I have to make (15) 6 1/2" X 6 1/2" post caps that contain a pyramid cut at the top. I have ripped the lumber that I work with creating two sides of the pyrmaid. Now I have to cut my stock down to 6 1/2" therefore I will have a 6 1/2" X 6 1/2" piece. My manager made one on a tablesaw but the blade was at max exposure and set at a 12 degree bevel. I would like to keep my fingers and hands if at all possible and don't feel totally comfortable doing it this way. Anyone have suggetions? I hope I haven't confused you with my explanation. I used a stock image to give you an idea of what I am working with.


----------



## a1Jim (Aug 9, 2008)

Noramlly I would leave the stock longe enough to cut the primid on the end of the stock on the 12' chop saw after I cut it off and make another when complete you router the edges. Since they are already cut I would argree with bentlyj's idea about a sled or sanding.


----------



## Jbreth (Feb 7, 2009)

Well I went and talked to the owner of the company I work for. He came out and showed me how to do it on the table saw. He gave me a little pep talk about what it was like the first time he had ever made them and that really motivated me. I ended up doing them on the table saw and I still have all of my fingers and hands. Made it through it with a sigh of relief!


----------



## DennisA (May 22, 2014)

How'd you make them? I'd like to make something similar myself.


----------



## Ghidrah (Jan 20, 2015)

My past experience with Fir, Cedar, Pine and Oak, they split/check along the grain often within 5 yrs. Raw linseed oil helps, (added a couple yrs pre splitting) but takes forever to absorb/dry. The trim below, even when glued at the joints and nailed still pull apart. More often than not the fence is baked in full sun and the property owners don't or rarely maintain the product.


----------



## runswithscissors (Nov 8, 2012)

A way to make that cut safer and less scary is to clamp the blocks with an old fashioned hand screw (the kind you used in high school shop, with the wooden jaws).
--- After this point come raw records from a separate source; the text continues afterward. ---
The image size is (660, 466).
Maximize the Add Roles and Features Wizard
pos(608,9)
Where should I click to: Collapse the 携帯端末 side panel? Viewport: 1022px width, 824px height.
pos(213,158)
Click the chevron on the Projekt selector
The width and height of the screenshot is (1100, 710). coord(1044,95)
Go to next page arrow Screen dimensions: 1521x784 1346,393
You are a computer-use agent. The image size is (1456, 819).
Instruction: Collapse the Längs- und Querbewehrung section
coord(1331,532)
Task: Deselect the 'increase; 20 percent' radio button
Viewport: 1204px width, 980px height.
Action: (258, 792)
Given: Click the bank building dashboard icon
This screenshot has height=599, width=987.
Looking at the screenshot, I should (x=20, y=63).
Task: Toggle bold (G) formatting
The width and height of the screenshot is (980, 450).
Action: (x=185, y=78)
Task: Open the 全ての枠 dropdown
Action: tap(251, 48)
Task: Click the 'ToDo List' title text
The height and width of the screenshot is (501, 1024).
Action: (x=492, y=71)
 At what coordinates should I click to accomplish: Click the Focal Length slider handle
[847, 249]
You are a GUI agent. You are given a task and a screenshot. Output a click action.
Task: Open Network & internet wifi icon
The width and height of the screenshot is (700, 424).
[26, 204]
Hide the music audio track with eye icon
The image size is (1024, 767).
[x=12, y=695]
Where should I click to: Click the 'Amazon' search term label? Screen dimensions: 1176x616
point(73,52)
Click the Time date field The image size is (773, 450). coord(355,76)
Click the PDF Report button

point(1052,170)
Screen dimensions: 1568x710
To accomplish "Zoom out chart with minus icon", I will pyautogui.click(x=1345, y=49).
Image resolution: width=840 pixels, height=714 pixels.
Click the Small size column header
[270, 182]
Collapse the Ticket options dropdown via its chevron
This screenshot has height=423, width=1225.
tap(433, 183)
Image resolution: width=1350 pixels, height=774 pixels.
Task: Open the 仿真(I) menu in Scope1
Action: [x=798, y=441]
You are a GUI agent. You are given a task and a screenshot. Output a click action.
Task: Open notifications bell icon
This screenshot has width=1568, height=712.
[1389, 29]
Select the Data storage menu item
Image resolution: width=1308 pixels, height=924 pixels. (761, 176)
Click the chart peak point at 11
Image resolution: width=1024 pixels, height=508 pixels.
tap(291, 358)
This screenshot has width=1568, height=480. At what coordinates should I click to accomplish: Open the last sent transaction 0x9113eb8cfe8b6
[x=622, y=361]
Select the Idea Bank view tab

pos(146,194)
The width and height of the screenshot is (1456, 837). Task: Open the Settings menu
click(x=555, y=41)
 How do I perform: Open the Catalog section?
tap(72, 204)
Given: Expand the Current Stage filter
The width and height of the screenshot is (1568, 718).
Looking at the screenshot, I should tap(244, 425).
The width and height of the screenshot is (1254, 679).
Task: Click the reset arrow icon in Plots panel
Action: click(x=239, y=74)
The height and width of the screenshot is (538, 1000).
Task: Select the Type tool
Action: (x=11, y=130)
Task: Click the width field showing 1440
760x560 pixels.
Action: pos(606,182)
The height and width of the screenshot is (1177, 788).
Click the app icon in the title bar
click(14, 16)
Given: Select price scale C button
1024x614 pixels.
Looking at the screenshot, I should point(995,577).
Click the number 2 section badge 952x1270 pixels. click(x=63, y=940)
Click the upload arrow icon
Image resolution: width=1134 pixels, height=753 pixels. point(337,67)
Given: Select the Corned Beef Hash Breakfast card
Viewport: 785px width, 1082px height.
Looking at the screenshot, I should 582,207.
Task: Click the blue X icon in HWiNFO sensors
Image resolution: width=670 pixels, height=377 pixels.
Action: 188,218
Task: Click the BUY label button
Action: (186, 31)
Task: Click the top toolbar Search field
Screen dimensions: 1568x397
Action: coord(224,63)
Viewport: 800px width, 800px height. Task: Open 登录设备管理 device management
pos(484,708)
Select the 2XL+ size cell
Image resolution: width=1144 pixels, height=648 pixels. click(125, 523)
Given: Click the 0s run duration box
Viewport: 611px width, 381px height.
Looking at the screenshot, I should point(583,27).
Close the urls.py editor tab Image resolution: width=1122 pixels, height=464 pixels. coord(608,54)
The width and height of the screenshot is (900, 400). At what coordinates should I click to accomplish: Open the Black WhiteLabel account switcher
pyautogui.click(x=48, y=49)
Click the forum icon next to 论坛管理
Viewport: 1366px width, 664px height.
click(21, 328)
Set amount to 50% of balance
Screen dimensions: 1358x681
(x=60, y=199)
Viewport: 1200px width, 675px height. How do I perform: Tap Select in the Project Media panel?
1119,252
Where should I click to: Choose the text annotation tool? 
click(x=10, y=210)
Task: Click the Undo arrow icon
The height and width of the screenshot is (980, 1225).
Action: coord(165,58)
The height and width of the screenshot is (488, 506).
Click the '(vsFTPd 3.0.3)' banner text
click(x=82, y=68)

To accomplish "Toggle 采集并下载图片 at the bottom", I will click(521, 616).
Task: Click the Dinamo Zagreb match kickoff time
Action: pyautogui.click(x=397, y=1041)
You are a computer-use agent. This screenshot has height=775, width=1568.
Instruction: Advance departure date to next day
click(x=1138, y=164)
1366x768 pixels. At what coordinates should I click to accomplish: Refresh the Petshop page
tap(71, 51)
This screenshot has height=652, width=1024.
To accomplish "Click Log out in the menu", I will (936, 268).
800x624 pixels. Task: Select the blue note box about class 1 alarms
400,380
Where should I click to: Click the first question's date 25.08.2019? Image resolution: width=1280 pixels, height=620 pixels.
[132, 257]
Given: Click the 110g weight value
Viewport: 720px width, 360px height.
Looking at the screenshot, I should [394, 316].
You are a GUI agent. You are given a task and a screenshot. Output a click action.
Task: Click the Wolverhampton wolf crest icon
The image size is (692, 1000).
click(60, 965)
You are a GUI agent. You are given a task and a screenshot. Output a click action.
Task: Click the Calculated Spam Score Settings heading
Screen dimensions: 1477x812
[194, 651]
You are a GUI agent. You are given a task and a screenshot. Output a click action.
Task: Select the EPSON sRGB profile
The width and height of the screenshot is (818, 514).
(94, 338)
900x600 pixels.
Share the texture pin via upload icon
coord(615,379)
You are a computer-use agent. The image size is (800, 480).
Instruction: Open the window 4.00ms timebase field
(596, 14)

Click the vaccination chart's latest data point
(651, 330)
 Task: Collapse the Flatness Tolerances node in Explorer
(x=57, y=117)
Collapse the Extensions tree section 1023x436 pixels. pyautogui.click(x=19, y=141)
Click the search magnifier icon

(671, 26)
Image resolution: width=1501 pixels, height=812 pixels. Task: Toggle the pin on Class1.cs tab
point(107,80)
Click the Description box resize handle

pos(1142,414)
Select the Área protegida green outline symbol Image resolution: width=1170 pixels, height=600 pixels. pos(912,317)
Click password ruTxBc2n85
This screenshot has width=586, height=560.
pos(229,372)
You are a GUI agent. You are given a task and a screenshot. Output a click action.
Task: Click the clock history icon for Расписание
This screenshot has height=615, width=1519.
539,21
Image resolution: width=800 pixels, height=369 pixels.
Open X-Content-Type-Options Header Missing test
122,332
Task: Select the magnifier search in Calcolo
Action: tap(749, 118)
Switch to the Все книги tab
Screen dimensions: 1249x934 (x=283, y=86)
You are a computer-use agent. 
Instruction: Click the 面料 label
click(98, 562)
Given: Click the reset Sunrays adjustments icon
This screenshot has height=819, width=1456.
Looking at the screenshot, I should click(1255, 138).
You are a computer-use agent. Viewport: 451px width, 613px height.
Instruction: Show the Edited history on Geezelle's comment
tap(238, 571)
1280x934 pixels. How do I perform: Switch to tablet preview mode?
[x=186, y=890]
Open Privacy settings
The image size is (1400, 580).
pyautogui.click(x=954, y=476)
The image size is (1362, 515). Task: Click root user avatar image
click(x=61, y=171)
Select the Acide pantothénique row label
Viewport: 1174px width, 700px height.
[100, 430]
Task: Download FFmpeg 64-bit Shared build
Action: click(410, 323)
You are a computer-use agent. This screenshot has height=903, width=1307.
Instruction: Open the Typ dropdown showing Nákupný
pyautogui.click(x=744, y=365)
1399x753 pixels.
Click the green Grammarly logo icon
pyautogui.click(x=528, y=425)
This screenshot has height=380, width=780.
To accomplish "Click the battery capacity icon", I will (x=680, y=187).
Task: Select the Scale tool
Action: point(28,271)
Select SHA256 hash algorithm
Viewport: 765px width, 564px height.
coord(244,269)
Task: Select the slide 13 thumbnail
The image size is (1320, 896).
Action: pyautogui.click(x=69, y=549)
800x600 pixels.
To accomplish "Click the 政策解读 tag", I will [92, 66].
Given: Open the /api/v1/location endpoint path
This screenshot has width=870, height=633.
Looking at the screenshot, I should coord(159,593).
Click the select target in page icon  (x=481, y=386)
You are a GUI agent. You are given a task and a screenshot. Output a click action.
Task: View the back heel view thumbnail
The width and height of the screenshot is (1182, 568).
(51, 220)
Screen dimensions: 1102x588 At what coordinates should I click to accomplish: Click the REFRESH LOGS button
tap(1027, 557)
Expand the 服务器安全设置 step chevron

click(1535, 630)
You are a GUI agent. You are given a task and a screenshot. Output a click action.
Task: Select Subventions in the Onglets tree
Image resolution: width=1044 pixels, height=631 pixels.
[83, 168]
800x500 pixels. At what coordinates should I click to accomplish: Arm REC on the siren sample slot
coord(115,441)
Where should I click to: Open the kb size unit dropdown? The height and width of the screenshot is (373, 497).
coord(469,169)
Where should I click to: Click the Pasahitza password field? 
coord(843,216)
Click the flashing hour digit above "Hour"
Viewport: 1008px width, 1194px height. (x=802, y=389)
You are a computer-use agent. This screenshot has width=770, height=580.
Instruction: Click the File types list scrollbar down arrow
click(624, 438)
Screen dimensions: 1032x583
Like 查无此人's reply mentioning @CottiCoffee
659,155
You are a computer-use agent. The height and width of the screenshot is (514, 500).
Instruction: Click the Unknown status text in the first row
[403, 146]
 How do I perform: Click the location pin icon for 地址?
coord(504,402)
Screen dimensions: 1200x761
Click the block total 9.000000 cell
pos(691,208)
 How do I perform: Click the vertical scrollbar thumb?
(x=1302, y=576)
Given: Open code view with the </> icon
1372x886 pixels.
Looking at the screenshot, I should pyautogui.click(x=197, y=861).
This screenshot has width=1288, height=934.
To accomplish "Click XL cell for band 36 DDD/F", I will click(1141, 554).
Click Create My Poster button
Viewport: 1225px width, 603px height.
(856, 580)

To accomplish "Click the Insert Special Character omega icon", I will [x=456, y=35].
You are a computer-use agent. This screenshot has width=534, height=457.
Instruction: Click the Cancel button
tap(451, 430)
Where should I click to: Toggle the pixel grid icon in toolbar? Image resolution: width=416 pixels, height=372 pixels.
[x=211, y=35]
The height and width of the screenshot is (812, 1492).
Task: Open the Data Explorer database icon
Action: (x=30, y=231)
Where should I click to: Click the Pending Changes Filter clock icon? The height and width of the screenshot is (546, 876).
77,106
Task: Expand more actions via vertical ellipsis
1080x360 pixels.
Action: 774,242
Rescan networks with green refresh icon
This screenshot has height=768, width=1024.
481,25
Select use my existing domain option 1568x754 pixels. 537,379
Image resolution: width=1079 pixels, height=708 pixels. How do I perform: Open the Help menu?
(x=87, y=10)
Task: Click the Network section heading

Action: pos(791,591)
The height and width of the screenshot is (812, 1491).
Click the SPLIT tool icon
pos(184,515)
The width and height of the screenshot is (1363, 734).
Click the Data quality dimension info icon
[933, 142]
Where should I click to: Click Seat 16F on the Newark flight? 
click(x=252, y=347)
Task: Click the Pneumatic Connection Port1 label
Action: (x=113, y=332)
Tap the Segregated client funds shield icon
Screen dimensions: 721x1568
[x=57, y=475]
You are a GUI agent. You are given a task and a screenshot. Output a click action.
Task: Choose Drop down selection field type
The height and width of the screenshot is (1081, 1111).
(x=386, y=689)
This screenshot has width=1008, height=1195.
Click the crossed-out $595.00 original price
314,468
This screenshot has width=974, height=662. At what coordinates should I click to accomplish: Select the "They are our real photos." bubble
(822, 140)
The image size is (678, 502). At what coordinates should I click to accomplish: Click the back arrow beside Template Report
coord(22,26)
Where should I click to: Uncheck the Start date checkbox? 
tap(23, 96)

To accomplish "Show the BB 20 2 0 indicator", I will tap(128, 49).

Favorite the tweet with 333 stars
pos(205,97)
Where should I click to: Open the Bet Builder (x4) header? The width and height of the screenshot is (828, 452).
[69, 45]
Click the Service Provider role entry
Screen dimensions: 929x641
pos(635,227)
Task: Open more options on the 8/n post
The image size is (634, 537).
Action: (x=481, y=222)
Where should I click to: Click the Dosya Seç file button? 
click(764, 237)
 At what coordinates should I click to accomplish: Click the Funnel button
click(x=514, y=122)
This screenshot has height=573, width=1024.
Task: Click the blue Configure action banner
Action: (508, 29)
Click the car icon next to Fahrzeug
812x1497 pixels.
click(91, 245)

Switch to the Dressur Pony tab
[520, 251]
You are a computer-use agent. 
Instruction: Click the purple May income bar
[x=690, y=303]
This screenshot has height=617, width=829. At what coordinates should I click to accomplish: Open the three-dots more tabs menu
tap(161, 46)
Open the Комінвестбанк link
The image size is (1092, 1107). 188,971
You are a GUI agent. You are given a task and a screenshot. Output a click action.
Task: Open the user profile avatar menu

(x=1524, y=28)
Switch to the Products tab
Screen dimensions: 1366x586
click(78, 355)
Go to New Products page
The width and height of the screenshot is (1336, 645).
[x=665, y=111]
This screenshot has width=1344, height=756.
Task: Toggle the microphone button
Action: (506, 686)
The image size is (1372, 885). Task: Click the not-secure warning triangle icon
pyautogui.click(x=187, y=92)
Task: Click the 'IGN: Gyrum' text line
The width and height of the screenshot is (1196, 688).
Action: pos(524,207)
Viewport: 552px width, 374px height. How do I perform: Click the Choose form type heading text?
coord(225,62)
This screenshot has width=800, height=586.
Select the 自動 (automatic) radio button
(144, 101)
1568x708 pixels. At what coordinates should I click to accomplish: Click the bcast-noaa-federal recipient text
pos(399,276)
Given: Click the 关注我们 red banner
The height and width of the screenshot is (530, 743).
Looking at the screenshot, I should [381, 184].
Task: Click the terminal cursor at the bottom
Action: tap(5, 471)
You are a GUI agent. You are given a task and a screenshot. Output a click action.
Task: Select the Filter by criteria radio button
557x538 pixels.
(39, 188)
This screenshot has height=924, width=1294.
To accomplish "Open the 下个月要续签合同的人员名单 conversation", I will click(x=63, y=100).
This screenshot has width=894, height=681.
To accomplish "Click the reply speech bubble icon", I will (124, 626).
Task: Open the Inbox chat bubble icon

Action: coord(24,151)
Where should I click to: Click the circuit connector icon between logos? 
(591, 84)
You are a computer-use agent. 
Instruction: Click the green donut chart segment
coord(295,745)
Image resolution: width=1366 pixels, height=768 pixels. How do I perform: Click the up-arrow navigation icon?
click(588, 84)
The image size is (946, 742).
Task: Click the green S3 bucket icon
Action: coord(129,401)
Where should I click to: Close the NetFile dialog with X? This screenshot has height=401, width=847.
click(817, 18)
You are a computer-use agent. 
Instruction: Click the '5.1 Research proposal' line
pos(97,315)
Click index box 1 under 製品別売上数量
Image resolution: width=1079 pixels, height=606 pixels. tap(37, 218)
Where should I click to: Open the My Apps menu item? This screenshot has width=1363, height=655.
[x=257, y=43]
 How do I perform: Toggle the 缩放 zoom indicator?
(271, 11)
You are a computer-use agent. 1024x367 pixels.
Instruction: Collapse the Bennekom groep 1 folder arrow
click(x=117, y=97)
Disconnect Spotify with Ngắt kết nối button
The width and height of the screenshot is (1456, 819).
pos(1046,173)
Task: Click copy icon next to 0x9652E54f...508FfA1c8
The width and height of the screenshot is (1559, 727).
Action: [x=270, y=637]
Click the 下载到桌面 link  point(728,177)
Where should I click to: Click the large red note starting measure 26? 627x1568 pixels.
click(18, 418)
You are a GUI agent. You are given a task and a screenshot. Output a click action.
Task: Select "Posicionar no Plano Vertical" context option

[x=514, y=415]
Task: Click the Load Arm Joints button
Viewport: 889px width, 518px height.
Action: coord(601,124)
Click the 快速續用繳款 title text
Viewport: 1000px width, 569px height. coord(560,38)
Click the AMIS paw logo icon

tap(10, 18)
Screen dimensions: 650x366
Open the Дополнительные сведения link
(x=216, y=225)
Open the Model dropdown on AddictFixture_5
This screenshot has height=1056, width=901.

Stand the block on edge, or on the side, as appropriate, hold it against the fence, rest the wooden jaws on top of the fence (lying horizontally and at a right angle to the fence), and clamp the block firmly. Now you have a solid grip on the block, and can easily keep your hands away from the blade.

I do this often when I'm feeling uneasy about pushing small stuff through the saw, especially with the blade raised so high. Much less chance of a kickback, too.


----------



## DKV (Jul 18, 2011)

I would do it a1jim's way. I hate my fingers close to the blade. It doesn't take but a millisecond for the blade to grab and pull your fingers in.


----------